There is a MIJ Yamaha (red label) FG110 in my neighbourhood for sale on Kijiji for $40.00
No case ..but a few pounds of dirt and dust to "protect" it.

Good luck and keep us updated with your progress.

My good friend and GC forum member *Laristotle* is very skilled at bringing these old guitars back to life.
Maybe he will see this thread.

Cheers

Dave


----------



## capnjim (Aug 19, 2011)

I could defintely use some advice. I got the back off..I can handle making new braces and glueing it back on, but how do I get it flat again? Soak it in water? Press it between some wood?
The tuners are really nice...I think its probably a US made guitar from the 20's or 30's.


----------



## Geetarz (Jan 19, 2016)

capnjim said:


> Anyone have any good ways to remove a neck??
> View attachment 17534
> View attachment 17535
> View attachment 17536


You'd REALLY benefit from specialized tools but...:

First, release the fingerboard extension from the top to locate the dovetail/tenon location. Often, removal of the first fret after the neck/body joint is a proper location but on older instruments it can be set back; this is why you would remove the fingerboard extension from its glue bond first. 
You'll then need to drill a small access hole at the dovetail/tenon location to allow for a needle (basketball pump size) to insert into the void between neck block and neck extention. You'll need to have use a machine capable of producing steam, such as a coffee pot or espresso maker. With the needle attached to the steam producer via a hose, insert needle into the hole. The steam being pumped into the void will soften the glue. Be very careful and work the neck from the bottom of the heel upwards and out of the neck block. Clean as much excess glue as you can immediately.
There is another, older method known as a Slip-Block or California Neck Reset...not really used these days...

Best of luck with your project!


----------



## greco (Jul 15, 2007)

capnjim said:


> I could defintely use some advice. I got the back off, but how do I get it flat again? Soak it in water? Press it between some wood?
> The tuners are really nice...I think its probably a US made guitar from the 20's or 30's.
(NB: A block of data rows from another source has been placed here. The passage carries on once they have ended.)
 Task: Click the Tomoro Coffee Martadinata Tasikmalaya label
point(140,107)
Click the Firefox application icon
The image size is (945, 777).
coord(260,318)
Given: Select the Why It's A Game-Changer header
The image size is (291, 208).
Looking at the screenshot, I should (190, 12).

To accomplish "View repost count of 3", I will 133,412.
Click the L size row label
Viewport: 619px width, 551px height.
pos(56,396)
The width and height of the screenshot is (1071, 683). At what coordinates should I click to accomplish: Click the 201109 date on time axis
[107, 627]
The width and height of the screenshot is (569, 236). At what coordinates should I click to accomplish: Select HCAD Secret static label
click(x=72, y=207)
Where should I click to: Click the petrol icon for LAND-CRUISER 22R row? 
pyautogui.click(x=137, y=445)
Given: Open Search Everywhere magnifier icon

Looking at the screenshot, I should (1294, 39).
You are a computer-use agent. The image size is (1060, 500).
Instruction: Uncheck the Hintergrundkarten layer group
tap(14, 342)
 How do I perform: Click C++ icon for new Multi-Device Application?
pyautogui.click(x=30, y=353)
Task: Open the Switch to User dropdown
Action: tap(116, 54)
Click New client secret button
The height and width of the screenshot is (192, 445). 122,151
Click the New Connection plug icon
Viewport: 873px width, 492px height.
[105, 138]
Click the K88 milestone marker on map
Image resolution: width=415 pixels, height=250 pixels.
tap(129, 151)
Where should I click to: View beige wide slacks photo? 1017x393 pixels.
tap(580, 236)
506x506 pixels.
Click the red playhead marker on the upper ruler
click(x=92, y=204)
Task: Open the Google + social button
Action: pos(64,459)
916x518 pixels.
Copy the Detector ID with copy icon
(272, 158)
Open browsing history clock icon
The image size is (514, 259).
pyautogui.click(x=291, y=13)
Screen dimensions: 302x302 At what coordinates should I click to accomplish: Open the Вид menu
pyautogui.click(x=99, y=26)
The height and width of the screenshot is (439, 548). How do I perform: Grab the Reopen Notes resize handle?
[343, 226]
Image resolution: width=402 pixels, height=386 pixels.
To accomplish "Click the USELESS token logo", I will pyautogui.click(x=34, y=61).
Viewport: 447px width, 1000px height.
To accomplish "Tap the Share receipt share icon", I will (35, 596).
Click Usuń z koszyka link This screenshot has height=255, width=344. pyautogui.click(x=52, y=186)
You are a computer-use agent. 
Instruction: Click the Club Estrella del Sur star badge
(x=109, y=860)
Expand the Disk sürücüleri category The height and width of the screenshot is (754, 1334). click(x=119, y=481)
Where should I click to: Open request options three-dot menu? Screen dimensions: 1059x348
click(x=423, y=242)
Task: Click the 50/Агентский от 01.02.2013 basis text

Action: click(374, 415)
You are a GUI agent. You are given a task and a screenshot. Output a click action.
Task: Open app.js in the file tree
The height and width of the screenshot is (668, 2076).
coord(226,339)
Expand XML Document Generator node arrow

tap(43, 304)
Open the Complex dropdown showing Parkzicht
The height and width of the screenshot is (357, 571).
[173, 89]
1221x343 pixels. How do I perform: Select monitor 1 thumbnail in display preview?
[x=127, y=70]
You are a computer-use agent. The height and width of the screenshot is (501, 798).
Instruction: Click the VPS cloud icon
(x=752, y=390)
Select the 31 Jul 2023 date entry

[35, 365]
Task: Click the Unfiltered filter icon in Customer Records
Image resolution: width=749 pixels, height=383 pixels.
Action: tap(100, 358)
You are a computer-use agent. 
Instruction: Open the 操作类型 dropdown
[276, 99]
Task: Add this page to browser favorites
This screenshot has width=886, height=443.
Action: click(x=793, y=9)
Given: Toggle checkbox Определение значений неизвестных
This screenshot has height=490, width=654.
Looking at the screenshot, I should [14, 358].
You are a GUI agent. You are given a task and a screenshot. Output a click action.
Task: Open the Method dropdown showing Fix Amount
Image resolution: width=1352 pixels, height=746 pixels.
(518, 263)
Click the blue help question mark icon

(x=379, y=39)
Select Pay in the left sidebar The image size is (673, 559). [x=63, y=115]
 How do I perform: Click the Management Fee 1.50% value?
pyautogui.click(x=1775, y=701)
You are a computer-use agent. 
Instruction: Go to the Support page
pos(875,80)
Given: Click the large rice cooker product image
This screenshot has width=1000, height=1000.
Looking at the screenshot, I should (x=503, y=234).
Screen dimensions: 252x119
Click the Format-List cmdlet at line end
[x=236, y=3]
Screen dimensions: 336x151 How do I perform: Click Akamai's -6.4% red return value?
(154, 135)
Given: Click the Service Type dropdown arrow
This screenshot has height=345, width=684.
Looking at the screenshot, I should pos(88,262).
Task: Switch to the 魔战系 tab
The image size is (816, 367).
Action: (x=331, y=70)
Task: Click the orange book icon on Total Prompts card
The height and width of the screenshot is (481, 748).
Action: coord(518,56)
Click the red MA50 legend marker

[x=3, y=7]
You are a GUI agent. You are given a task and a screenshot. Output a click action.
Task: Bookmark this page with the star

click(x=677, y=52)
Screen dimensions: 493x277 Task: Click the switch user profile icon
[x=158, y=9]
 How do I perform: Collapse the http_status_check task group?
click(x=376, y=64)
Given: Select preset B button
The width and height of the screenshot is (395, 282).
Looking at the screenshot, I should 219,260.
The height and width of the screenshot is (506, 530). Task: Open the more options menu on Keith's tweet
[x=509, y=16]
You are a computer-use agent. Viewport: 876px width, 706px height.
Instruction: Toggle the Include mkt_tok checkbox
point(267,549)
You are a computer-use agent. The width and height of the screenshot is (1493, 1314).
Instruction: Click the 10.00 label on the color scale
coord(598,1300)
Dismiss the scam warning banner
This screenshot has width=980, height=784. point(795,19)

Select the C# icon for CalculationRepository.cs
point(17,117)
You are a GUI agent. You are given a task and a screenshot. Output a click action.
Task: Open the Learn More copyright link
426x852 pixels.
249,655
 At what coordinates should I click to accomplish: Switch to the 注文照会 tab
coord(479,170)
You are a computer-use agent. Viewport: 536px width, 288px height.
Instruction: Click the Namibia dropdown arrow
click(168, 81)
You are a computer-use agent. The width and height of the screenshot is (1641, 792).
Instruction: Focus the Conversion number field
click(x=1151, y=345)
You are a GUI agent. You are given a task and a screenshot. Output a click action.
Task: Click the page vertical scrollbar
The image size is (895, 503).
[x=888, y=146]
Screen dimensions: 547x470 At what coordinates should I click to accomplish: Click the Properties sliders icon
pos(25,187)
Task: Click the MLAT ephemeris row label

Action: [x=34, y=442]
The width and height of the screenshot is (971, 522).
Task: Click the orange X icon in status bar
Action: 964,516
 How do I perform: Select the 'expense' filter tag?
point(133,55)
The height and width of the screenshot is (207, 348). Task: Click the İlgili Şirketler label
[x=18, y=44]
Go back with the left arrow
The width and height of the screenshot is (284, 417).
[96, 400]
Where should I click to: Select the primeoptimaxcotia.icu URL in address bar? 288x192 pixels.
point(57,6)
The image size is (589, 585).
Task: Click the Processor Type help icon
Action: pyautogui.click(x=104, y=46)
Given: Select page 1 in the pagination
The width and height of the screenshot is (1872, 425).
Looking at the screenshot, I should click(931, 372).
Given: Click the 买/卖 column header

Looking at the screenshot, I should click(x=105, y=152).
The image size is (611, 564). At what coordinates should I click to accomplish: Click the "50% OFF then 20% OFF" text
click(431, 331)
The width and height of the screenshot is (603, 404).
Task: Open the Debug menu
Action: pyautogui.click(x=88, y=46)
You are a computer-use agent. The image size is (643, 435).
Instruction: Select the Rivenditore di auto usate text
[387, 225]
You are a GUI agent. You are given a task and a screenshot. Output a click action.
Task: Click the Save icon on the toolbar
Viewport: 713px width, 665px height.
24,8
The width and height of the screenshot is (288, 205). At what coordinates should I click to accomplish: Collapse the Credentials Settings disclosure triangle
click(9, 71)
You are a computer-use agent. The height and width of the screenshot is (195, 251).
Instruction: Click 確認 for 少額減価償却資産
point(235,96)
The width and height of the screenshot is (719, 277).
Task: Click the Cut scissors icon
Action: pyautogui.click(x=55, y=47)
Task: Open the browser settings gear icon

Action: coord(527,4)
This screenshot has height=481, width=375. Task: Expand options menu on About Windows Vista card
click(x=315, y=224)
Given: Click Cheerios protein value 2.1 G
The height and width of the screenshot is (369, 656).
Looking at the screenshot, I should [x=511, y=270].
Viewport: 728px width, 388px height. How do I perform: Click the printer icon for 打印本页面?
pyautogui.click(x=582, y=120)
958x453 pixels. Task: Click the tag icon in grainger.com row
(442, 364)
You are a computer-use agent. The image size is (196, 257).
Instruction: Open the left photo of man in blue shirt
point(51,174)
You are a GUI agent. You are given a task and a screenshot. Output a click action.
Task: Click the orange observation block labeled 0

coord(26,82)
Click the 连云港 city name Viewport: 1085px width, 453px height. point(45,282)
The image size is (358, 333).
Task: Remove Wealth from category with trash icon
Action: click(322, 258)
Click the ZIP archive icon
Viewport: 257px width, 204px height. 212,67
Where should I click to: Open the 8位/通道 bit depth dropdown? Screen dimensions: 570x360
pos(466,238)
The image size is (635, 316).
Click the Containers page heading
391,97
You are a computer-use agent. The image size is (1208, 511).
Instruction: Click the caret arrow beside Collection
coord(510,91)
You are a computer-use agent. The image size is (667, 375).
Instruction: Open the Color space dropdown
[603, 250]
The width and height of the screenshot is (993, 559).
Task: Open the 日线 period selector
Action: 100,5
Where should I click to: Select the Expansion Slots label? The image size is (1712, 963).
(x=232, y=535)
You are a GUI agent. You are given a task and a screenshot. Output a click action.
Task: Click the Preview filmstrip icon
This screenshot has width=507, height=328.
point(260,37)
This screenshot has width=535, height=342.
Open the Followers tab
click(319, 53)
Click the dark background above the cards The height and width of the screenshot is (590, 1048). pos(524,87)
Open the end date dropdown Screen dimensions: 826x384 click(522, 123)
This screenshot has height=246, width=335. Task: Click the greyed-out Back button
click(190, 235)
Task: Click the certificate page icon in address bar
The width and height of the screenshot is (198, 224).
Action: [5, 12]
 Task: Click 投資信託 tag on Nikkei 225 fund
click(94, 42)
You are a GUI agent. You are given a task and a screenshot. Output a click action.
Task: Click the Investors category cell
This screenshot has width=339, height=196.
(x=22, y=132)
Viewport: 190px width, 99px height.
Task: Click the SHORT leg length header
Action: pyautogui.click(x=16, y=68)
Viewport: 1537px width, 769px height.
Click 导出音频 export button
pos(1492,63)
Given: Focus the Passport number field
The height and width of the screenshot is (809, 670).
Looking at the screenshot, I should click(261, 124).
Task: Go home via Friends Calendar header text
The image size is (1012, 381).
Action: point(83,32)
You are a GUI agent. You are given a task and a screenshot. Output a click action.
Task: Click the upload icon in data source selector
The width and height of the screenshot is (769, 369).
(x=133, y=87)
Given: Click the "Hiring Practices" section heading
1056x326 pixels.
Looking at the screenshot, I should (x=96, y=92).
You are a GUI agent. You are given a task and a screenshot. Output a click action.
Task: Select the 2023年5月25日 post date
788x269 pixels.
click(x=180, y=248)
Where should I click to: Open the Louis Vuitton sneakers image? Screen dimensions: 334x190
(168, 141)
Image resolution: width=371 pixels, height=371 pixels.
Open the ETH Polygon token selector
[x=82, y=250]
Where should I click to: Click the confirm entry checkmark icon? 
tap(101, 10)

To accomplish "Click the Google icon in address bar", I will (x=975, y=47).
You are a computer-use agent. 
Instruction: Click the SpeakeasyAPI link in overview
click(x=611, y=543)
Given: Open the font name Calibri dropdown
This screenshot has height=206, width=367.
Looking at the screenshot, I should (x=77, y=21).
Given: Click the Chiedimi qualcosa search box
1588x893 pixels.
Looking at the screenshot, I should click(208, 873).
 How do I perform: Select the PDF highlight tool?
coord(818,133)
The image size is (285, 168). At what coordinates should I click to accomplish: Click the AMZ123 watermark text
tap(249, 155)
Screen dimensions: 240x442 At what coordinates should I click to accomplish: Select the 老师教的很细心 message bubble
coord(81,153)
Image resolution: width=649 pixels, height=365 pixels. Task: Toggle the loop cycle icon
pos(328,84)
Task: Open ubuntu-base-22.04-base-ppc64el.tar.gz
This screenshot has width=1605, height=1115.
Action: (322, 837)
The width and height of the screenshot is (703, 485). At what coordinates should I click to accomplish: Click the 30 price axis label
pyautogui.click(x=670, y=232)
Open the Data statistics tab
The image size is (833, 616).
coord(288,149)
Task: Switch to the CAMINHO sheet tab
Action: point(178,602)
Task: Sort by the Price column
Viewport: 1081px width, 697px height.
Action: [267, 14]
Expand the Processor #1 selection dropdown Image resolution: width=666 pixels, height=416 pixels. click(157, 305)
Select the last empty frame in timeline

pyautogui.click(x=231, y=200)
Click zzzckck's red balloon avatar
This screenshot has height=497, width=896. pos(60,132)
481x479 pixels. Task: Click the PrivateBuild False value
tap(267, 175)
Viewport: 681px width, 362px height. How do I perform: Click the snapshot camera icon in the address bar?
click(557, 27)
You are SO courageous, skilled, experienced and knowledgable to tackle this. 
I, on the other hand, am wondering if I am spending $40.00 for a lot of dirt with a possibly useless guitar attached...LOL


----------



## Scotty (Jan 30, 2013)

capnjim said:


> Anyone have any good ways to remove a neck??
> At least I can't make it any worse!


I'm guessing its a hide glued joint which means it has to be steamed out (people use espresso machines fittted with a hose and a needle used for filling basket balls etc. It only takes a few minutes from what I've read. Check this site out. http://harmony.demont.net/kamikazie.php

Plenty of u tube vids out there too

EDIT; Oops, looks like another member answered, but check out the kamikazie anyway...lots of good DIY stuff


----------



## capnjim (Aug 19, 2011)

Wow..thanks Scotty. i have looked around, but that one is really good.
The good thing with this guitar is it has all the crappy brown paint so I don't need to worry about the finish.
Plus, I only paid 20$.
I figure its 20$ well paid towards a lesson.
For me, the toughest part is how to make the back flat. Its very wavy.


----------



## fraser (Feb 24, 2007)

yup- press it between 2 pieces of wood or plexiglass or something.
may help to humidify. but dont soak it.

on something old like this the neck probably wants to come off on its own.
heat and steam a pallet knife and get it under the fingerboard extension-
if it just lets go easily, get some warm water down into the heel area,
let it work for a day or so.
then put a block of wood against the heel (the white v shaped thing)
and crack it with a hammer.
seriously.

ive never needed my steaming rig to take a neck off of something like this.


----------



## Scotty (Jan 30, 2013)

capnjim said:


> Wow..thanks Scotty. i have looked around, but that one is really good.
> The good thing with this guitar is it has all the crappy brown paint so I don't need to worry about the finish.
> Plus, I only paid 20$.
> I figure its 20$ well paid towards a lesson.
> For me, the toughest part is how to make the back flat. Its very wavy.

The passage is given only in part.